Weil Gotshal has always been a powerhouse litigation practise with a annual firmwide turnover of $320 million, being 40 per cent of the firm’s total revenue. It’s litigation practise has grown 100 per cent over five years. How do they handle that growth?

The management of Weil Gotshal’s global litigation practice is being decentralised following 100 per cent departmental growth in the past five years.

The department has grown sufficiently large for James Quinn, Weil Gotshal’s chairman of global litigation, to restructure it and devolve greater power to practice group heads.
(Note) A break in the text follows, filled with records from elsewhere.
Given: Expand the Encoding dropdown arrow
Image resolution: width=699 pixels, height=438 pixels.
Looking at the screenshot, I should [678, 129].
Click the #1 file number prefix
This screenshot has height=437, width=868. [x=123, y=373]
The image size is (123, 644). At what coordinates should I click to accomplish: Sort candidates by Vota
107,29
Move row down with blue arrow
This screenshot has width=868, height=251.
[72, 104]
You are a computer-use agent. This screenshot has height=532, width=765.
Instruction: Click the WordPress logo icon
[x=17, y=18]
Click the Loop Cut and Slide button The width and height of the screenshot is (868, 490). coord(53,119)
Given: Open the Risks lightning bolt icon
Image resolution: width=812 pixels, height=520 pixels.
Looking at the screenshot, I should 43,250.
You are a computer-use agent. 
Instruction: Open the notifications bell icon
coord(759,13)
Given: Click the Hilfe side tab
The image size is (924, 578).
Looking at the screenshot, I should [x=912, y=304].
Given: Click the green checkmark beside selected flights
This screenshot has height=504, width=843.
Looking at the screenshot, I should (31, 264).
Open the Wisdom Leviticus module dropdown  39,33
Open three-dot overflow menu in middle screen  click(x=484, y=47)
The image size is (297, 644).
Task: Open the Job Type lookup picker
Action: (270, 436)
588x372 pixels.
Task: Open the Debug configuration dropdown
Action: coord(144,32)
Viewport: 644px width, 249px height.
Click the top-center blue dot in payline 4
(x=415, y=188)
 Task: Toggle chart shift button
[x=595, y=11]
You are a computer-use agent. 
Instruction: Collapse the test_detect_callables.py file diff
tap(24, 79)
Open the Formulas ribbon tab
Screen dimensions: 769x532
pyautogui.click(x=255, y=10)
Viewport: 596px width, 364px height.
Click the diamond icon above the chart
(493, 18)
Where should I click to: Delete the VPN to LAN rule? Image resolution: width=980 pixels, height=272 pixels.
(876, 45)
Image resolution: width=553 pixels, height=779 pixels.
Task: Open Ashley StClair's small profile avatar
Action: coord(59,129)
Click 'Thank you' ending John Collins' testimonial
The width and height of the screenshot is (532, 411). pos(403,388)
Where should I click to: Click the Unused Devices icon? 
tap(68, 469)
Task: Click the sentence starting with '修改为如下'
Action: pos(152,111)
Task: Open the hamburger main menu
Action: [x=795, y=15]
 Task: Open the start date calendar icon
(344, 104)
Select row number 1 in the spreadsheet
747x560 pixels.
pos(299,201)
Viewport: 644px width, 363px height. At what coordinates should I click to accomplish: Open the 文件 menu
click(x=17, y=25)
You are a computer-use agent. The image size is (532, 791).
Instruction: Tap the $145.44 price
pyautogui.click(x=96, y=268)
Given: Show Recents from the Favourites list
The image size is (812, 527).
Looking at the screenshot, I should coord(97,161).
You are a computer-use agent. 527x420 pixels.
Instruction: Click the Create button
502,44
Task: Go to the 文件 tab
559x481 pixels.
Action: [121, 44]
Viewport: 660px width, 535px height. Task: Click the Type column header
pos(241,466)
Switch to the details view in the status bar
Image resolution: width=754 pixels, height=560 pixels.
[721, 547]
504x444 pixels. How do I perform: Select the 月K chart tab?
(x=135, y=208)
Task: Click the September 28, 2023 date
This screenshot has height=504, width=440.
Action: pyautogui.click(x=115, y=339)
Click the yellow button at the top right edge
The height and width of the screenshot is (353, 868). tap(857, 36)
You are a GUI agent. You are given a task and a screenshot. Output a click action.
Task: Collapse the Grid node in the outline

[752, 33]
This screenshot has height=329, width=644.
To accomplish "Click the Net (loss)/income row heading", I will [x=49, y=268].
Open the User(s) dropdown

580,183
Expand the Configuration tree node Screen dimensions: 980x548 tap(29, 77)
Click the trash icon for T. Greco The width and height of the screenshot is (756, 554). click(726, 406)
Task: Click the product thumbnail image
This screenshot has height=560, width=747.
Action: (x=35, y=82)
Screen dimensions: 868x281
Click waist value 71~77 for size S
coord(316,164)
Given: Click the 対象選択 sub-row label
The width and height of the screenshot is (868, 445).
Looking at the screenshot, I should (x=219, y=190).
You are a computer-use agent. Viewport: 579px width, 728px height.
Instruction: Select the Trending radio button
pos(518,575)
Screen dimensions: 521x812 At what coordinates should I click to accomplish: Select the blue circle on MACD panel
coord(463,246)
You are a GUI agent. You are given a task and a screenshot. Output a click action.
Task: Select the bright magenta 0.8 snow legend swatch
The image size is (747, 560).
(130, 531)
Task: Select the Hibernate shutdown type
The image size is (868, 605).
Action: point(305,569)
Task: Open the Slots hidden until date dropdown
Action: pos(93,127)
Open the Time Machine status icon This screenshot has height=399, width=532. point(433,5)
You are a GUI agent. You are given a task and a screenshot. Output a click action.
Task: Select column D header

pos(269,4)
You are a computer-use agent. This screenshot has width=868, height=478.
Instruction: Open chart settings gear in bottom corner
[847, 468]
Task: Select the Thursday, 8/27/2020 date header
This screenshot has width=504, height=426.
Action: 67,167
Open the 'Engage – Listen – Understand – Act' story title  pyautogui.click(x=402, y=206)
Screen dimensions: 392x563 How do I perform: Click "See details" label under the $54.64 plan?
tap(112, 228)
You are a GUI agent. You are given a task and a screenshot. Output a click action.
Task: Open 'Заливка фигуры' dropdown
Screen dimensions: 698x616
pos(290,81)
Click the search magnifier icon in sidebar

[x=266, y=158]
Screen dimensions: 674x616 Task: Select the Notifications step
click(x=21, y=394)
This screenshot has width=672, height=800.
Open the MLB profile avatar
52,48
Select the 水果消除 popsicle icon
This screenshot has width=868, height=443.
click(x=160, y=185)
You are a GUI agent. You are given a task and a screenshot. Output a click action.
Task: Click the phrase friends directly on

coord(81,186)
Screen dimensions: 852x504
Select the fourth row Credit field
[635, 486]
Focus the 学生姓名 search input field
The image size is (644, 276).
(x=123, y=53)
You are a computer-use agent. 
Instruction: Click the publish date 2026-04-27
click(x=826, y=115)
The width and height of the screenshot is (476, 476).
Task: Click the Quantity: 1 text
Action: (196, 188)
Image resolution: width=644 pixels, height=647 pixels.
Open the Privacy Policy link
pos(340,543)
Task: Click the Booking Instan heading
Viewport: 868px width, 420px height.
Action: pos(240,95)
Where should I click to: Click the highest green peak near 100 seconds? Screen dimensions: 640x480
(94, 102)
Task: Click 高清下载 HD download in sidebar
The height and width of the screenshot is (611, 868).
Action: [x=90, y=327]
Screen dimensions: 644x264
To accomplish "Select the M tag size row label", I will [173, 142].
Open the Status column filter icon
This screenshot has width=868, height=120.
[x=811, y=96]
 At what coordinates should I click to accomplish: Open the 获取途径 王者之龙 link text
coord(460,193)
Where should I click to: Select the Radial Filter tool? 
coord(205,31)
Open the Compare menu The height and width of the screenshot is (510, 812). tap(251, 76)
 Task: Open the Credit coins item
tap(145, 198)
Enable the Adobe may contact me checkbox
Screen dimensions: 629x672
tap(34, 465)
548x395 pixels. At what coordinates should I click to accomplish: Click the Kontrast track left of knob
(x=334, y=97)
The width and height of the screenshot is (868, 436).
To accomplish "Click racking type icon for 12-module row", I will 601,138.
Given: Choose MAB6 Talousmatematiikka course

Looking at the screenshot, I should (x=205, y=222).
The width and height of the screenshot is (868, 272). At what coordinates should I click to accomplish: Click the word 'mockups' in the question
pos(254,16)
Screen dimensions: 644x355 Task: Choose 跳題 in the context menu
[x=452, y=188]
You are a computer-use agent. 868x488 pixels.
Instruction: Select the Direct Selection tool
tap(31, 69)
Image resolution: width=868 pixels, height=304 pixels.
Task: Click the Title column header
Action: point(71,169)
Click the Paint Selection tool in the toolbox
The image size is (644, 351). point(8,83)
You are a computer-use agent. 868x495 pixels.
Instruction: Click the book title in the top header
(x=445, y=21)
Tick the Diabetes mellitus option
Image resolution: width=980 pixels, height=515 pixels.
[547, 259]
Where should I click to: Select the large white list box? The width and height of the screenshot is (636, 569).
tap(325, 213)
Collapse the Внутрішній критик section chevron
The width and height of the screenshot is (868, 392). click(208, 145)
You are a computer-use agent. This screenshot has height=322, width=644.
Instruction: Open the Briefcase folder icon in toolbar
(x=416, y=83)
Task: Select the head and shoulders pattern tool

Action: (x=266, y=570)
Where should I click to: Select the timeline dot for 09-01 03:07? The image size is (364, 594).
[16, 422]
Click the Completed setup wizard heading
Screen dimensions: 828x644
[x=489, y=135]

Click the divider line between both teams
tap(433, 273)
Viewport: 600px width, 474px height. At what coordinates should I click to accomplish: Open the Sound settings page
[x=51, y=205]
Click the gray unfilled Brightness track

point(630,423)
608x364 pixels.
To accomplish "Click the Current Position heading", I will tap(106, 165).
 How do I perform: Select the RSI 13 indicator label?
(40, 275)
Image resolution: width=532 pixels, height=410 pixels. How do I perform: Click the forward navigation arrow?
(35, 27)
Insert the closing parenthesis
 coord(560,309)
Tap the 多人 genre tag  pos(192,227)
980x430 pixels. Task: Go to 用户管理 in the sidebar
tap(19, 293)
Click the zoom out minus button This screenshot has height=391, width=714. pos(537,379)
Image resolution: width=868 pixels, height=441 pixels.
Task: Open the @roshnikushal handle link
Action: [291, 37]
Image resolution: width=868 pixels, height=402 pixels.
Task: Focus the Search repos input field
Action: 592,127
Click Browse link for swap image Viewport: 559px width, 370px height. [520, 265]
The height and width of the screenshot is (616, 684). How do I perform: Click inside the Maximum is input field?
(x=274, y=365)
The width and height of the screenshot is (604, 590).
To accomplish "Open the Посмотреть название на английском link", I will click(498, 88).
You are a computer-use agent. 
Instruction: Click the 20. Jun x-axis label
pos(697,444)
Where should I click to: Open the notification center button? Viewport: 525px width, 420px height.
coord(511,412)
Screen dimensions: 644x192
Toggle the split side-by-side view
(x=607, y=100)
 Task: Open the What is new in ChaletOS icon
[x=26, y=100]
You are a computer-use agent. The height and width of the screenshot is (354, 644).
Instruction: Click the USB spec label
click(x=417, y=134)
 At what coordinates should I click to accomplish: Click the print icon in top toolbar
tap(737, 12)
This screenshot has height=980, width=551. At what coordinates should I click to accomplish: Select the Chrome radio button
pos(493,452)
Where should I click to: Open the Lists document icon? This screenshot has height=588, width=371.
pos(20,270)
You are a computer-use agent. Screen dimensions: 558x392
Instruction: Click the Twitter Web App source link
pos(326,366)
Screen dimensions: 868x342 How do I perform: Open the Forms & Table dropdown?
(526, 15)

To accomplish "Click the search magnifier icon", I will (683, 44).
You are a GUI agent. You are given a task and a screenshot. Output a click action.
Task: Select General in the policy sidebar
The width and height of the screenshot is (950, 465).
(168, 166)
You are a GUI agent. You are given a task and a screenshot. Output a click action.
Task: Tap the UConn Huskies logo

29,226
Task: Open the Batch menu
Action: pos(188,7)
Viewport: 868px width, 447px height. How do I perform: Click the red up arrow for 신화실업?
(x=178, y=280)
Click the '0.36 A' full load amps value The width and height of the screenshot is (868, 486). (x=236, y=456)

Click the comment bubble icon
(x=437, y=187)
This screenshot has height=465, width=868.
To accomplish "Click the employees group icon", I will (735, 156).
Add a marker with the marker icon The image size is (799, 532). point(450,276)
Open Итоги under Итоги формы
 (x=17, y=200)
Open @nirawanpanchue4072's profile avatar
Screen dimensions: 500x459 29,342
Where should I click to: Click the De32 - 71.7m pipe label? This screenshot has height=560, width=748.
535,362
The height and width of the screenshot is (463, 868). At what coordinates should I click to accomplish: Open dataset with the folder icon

To put this into effect, the department has been reorganised into 11 practice groups and the firm is appointing new practice heads. The department has also been realigned to increase focus on regulatory work.

Quinn hopes to kill off the department’s image of being principally focused on bankruptcy litigation, citing patent law as one of its key strengths in the US.

“I want to give some of our younger stars the chance to operate their practices. They have more independence in running practices rather than going centrally for decision making,” Quinn told The Lawyer.

Weil Gotshal is ranked fifth in the US for litigation. London litigation has grown under the leadership of barrister Michael Jones, who has been appointed joint global dispute resolution head. Quinn says that its Paris office is booming from arbitration work. Quinn has just won one of New York’s largest cases of 2004 for film distributor ESPN over contracts it arranged in India.

The 11 new practice groups are: antitrust and competition, appellate, bankruptcy, complex commercial, consumer financial services, employment, global dispute resolution, intellectual property and media, patents, product liability and securities and corporate governance.